Le Conseil Paix et sécurité de l’Union africaine (UA) doit agir sans délai et apporter des précisions sur le déploiement de la nouvelle mission de maintien de la paix dirigée par l’Afrique en vue d’enrayer la crise humanitaire et des droits humains qui enfle en République centrafricaine, a déclaré Amnesty International jeudi 12 décembre.
Une semaine s’est écoulée depuis que le Conseil de sécurité de l’ONU a voté à l’unanimité la transformation de la force des États d’Afrique centrale déjà présente sur le terrain pour protéger les civils en une mission de maintien de la paix, dirigée par l’Afrique, dotée d’un mandat d’un an et renforcée par des troupes françaises.
Dans sa lettre, Amnesty International exhorte le Conseil Paix et sécurité de l’UA à rompre le silence et à détailler l’action concrète qu’il compte mener de toute urgence pour déployer les troupes sur le terrain et protéger efficacement les civils.
« L’UA doit mettre en œuvre sans attendre un plan très clair et une action concrète pour éviter que la crise en République centrafricaine n’échappe à tout contrôle, a estimé Netsanet Belay, directeur du programme Afrique d’Amnesty International.
« L’équipe d’Amnesty International sur le terrain a constaté que des dizaines de milliers de civils ont un besoin vital de la protection que leur offrira la force de maintien de la paix dirigée par l’Afrique. Or, il ne reste plus qu’une semaine avant le début de sa mission et sa composition, son calendrier et ses priorités doivent être clarifiés. »
Le 5 décembre, le Conseil de sécurité de l’ONU a approuvé à l’unanimité le déploiement de troupes pour une année, dans le cadre de la Mission internationale de soutien à la Centrafrique sous conduite africaine (MISCA). Les dirigeants africains se sont ensuite entendus pour porter le nombre de soldats à 6 000 ; ils doivent prendre la relève du contingent de soldats de la paix des États d’Afrique centrale le 19 décembre.
Dans une déclaration faite le lendemain de l’adoption de la résolution de l’ONU, le directeur de la Commission de l’UA a souligné le « besoin urgent de tout faire pour mettre un terme à cette situation inacceptable ».

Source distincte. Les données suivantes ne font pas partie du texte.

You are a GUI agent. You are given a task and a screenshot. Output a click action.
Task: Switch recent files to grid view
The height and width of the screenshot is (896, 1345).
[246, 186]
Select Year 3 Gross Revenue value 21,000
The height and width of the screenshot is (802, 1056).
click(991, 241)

Cependant, une semaine avant la date prévue pour l’arrivée des troupes, la confusion règne quant aux États africains qui vont les fournir et à quelle date. On ignore également quelle forme prendra la coopération avec les 1 600 soldats français déployés séparément en République centrafricaine la semaine dernière.
L’équipe d’Amnesty International, présente sur le terrain à Bangui depuis une semaine, a constaté une rapide dégradation de la situation, caractérisée par un cycle infernal d’atrocités commises en représailles entre les communautés chrétienne et musulmane.
Avec près de 500 personnes tuées dans le cadre des violences intercommunautaires et interreligieuses, de nombreux cadavres s’entassent à la morgue centrale et dans les mosquées de la ville. Selon divers témoignages, des corps sont également enterrés dans les arrière-cours.
Plus de 100 000 personnes déplacées, trop effrayées pour rentrer chez elles, vivent dans la misère, dans des camps improvisés sur une trentaine de sites à travers la capitale, à l’aéroport notamment. Dans ce camp-là, à la nuit tombée, la population grossit pour dépasser les 40 000 personnes – elles recherchent la protection qu’offrent les troupes africaines et françaises qui y sont stationnées.
« Protéger les civils face aux atrocités et veiller à ce que l’aide humanitaire parvienne à ceux qui en ont besoin sont les priorités absolues. Mais pour cela, il est indispensable que les forces de maintien de la paix sur le terrain disposent de ressources suffisantes et que les forces africaines et françaises collaborent sur la base de directives claires », a indiqué Netsanet Belay.
Amnesty International a noté que la force de la MISCA a déjà fait appel à l’aide internationale pour permettre son déploiement ; les États-Unis ont par exemple proposé de transporter des troupes burundaises de maintien de la paix jusqu’à Bangui.
L’organisation a engagé la communauté internationale à redoubler d’efforts pour aider les soldats de la paix à mettre fin aux atrocités, à protéger les civils – notamment les personnes déplacées – et à rétablir la loi et l’ordre public.
« Avant qu’il ne soit trop tard pour enrayer la situation, le secrétaire général de l’ONU doit évaluer rapidement l’impact des forces de maintien de la paix sur le terrain – dans les semaines, et non les mois, qui viennent. Et il doit lancer les préparatifs pour faire intervenir, si besoin, une solide force de maintien de la paix de l’ONU dès que possible », a conclu Netsanet Belay.